Exception transparency

Reinier Zwitserloot reinier at zwitserloot.com
Mon Jun 7 21:53:42 PDT 2010


Making the exceptions transparent by encoding them in the type system is
going to be very unwieldy, even if a "throws T" variadic type parameter
concept is introduced. I've got a much better idea: Escape detection on
closures. Any closures that are guaranteed to run such that the runtime
stack matches the lexical stack can get exception transparency completely
free, no new syntax and no new concepts required; it would "just work".

Let's take Comparator for example. Currently it is used in two contexts;
Collections/Arrays.sort, as well as for the TreeSet constructor. It would
make perfect sense for the sort variant to use the proposed variadic type
parameter concept to make any exceptions thrown as part of the comparison
transparent. Side-stepping for a moment the general shambles that occurs
when trying to integrate functional types into existing library code, this
would perhaps look something like so:

public static <T, throws E> void sort(List<T> a, Comparator<? super T, E> c)
throws E {
 ...
}

Just look at that. Generics in libraries already has a tendency to look like
gobbledygook and the above is not helping things at all. Even if we abandon
Comparator here and use a straight closure type like so:

public static <T, throws E> void sort(List<T> a, #int(T, T)(throws E) c)
throws E {
  ...
}

isn't an improvement.


But, let's stick with it, and inspect what happens to TreeSet.

Now we run into even bigger trouble; applying a (variadic or monadic,
doesn't matter) exceptions type parameter here is simply not possible. We'd
have to add "throws E" to at the very least TreeSet's add and addAll
methods, but we clearly can't; both of those methods come from the Set
interface and those don't have any thrown exceptions declared today, so,
that won't work. Even in a hypothetical world where we can break backwards
compatibility we still can't pragmatically replace Set's current add method
with: "public boolean add(T item) throws E" - because what's that E even
stand for?

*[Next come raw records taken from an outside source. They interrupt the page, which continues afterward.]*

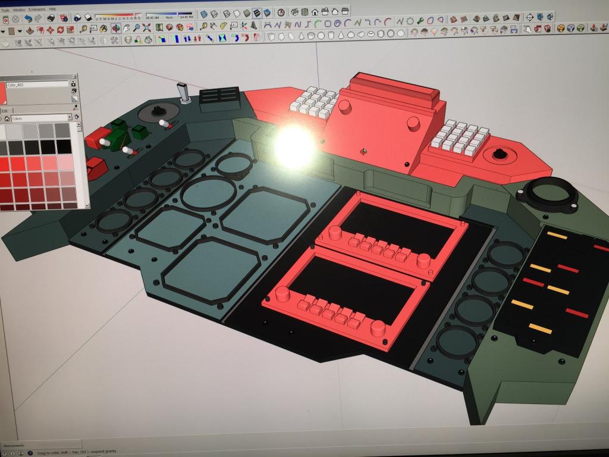This screenshot has width=609, height=457.
Task: Toggle the Shaded With Textures face style
Action: tap(256, 12)
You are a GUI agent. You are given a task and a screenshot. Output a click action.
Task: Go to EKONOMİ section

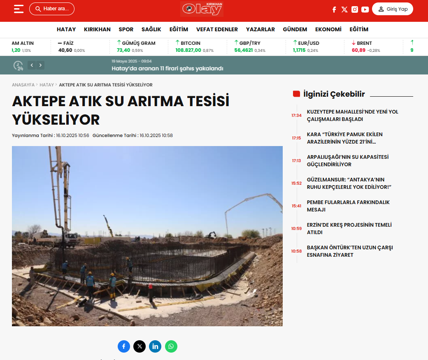(328, 30)
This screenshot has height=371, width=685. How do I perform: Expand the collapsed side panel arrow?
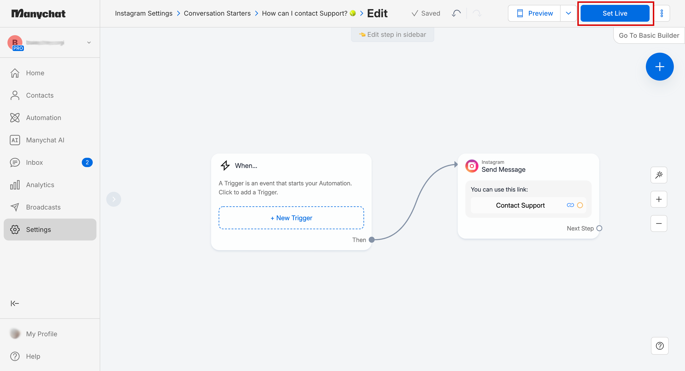114,199
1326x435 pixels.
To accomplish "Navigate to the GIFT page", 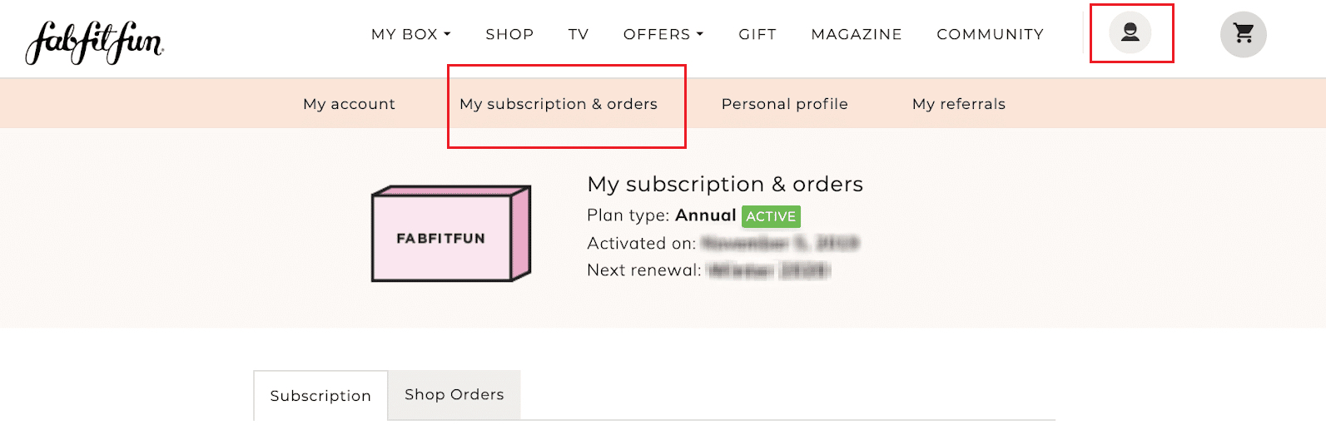I will (x=757, y=34).
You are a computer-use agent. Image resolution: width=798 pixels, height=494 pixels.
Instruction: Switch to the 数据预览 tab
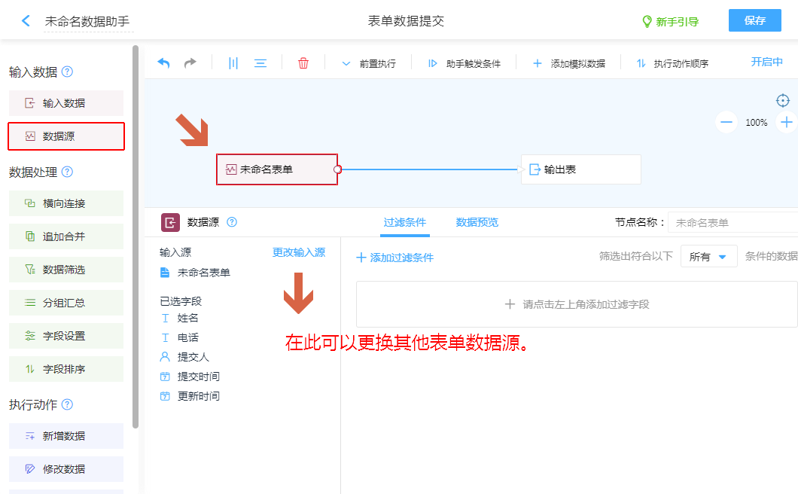point(477,222)
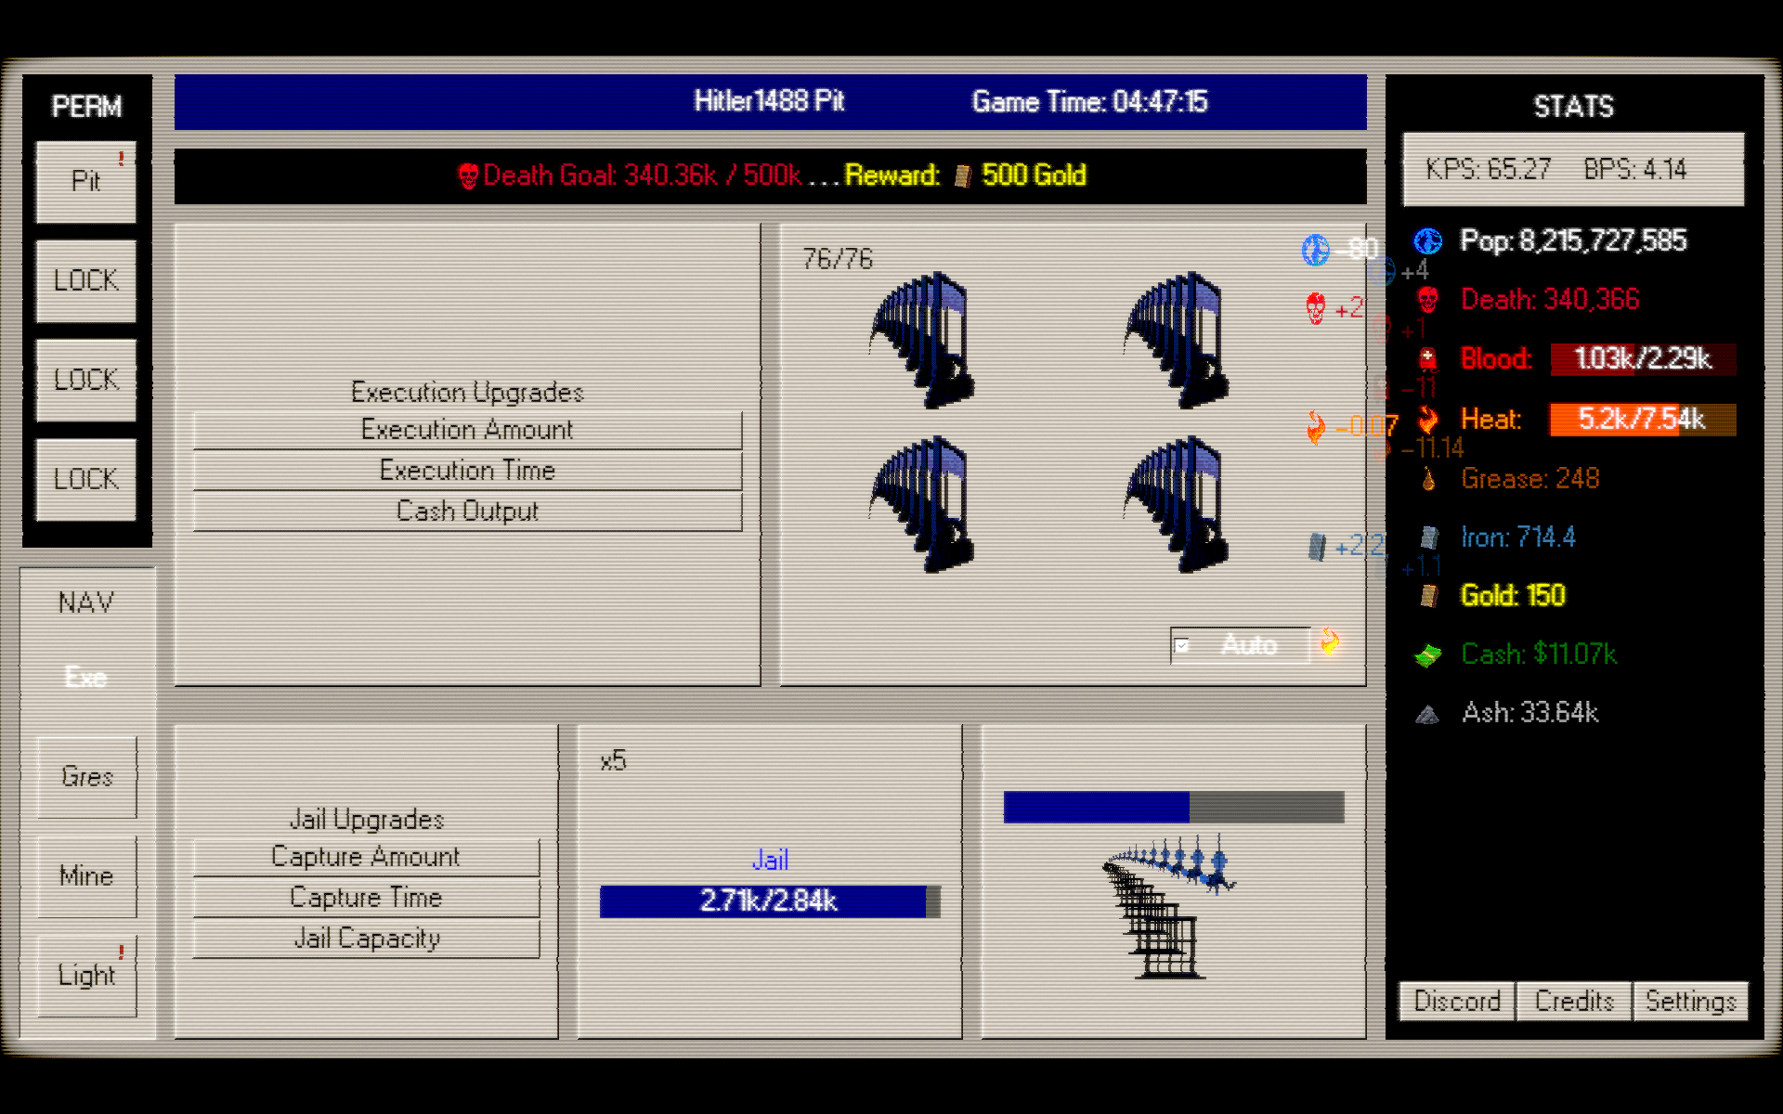The width and height of the screenshot is (1783, 1114).
Task: Click the Iron ingot stat icon
Action: (1429, 538)
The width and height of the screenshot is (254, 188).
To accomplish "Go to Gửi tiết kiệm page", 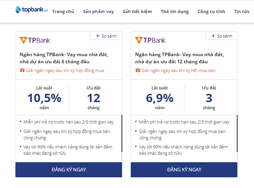I will tap(137, 11).
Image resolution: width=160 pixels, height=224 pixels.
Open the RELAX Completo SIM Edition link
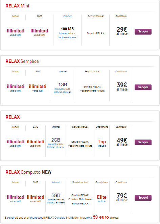[x=62, y=218]
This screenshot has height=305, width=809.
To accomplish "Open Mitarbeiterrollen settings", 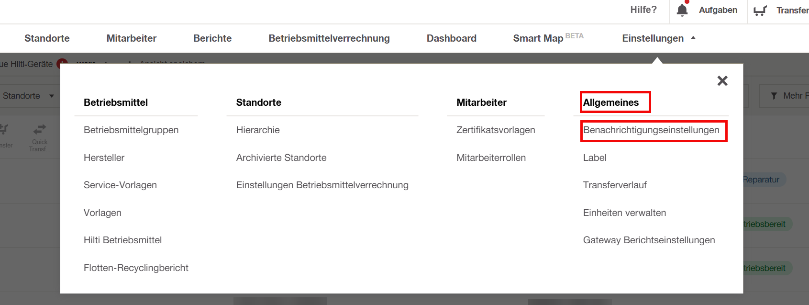I will point(491,158).
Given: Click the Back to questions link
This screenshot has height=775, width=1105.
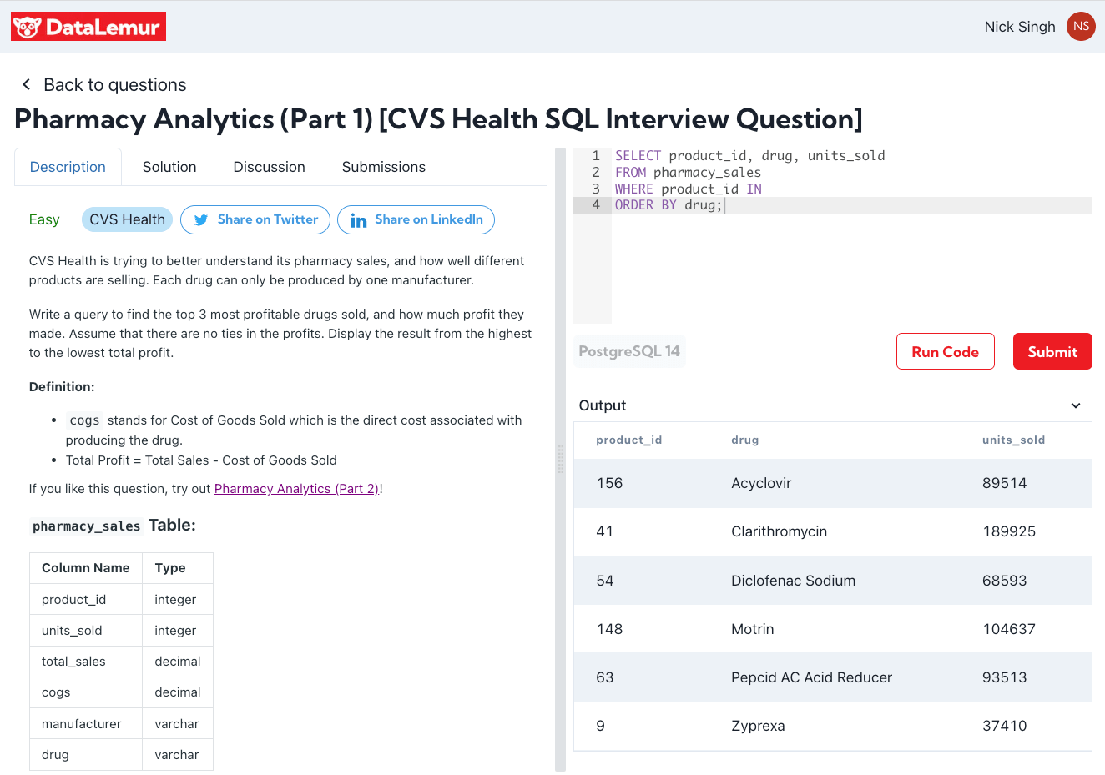Looking at the screenshot, I should pyautogui.click(x=114, y=85).
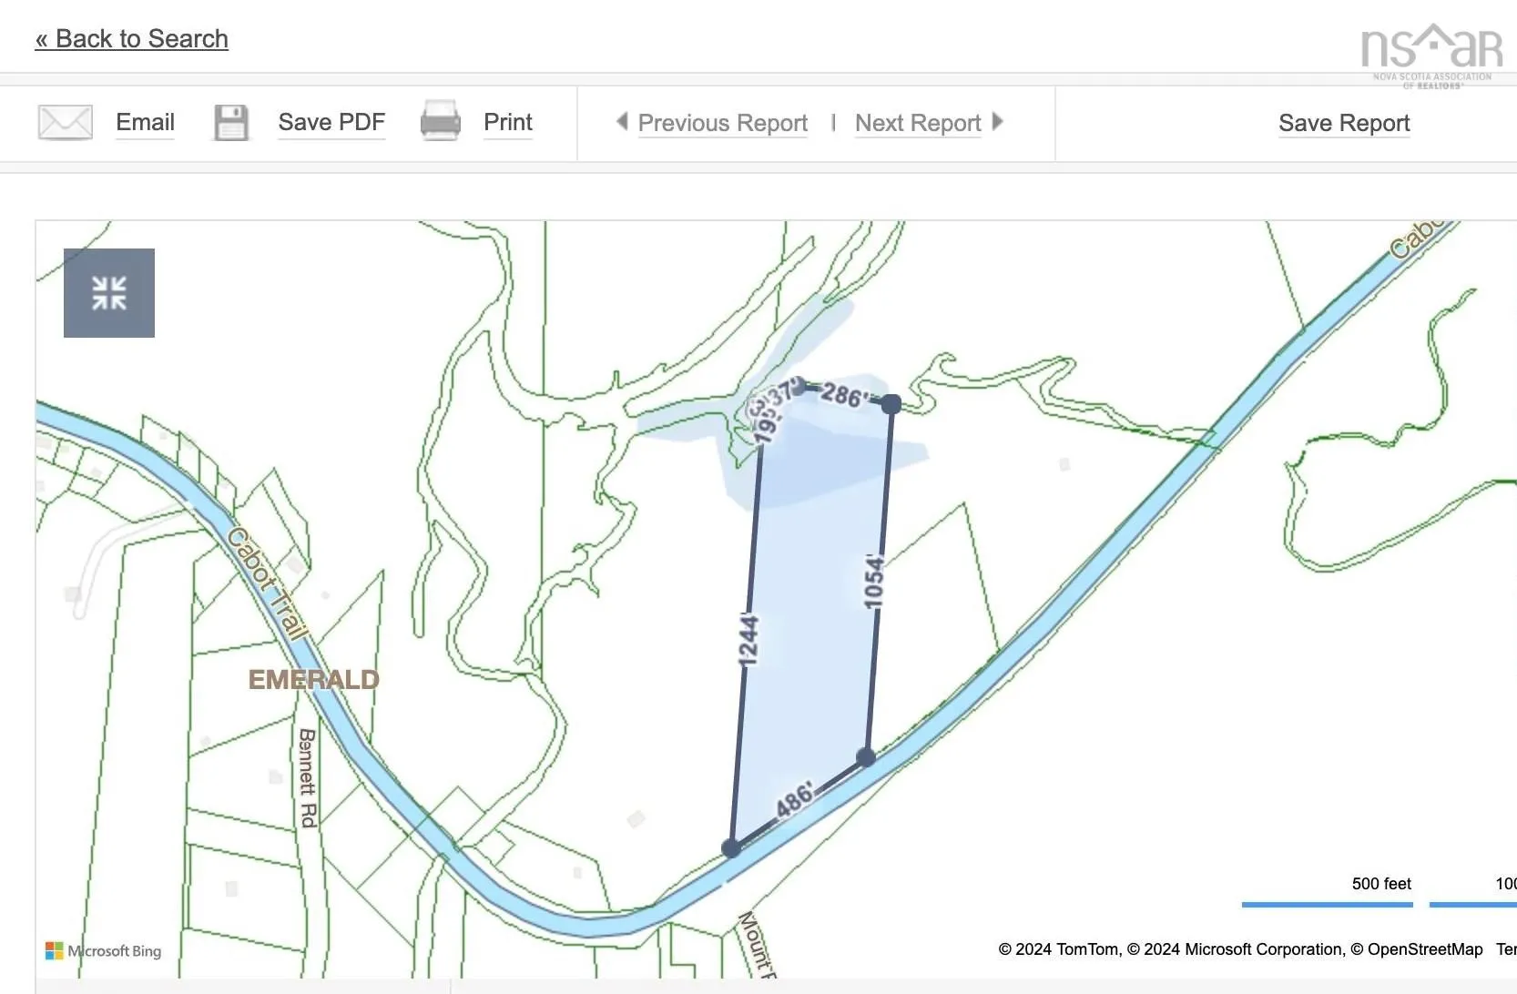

In e.g. a HashSet, and most other sets, that "E" makes no sense
at all. Its a unique aspect of TreeSet. We could simply not let TreeSet
implement Set but that feels completely wrong.


The most obvious solution then appears to be one of three options:

(A) don't try; leave sort and TreeSet untouched and do not add exception
transparency to sort. But that would be a shame.
(B) overload Collections.sort with the variadic type parameter based
exception transparency. Leave TreeSet untouched. But now we have two
incompatible "comparator" concepts, so this too would be a weak solution.
(C) hack it together by letting TreeSet rewrap any checked exceptions thrown
during add/addAll into a custom unchecked class, akin to
InvocationTargetException or ExecutionException). But that's the very
ugliness we're trying to avoid!

None of these feel like good solutions. Even going with the most likely one,
option B, that still leaves us with this brain twiddler:

public static <T, throws E> void sort(List<T> a, #int(T, T)(throws E) c)
throws E {
  ...
}

One of the nice things of static typing is that the signature all by itself
is usually enough documentation for a library user to know exactly what to
do. But with signatures like those, I'm not sure that'll remain true. It's
also highly redundant; creating new boilerplate is something we ought to try
and avoid.

So, here's my alternative:

The first part: Create two separate kinds of closures, similar to a later
addendum to the BGGA proposal concerning "safe" and "unsafe" closures.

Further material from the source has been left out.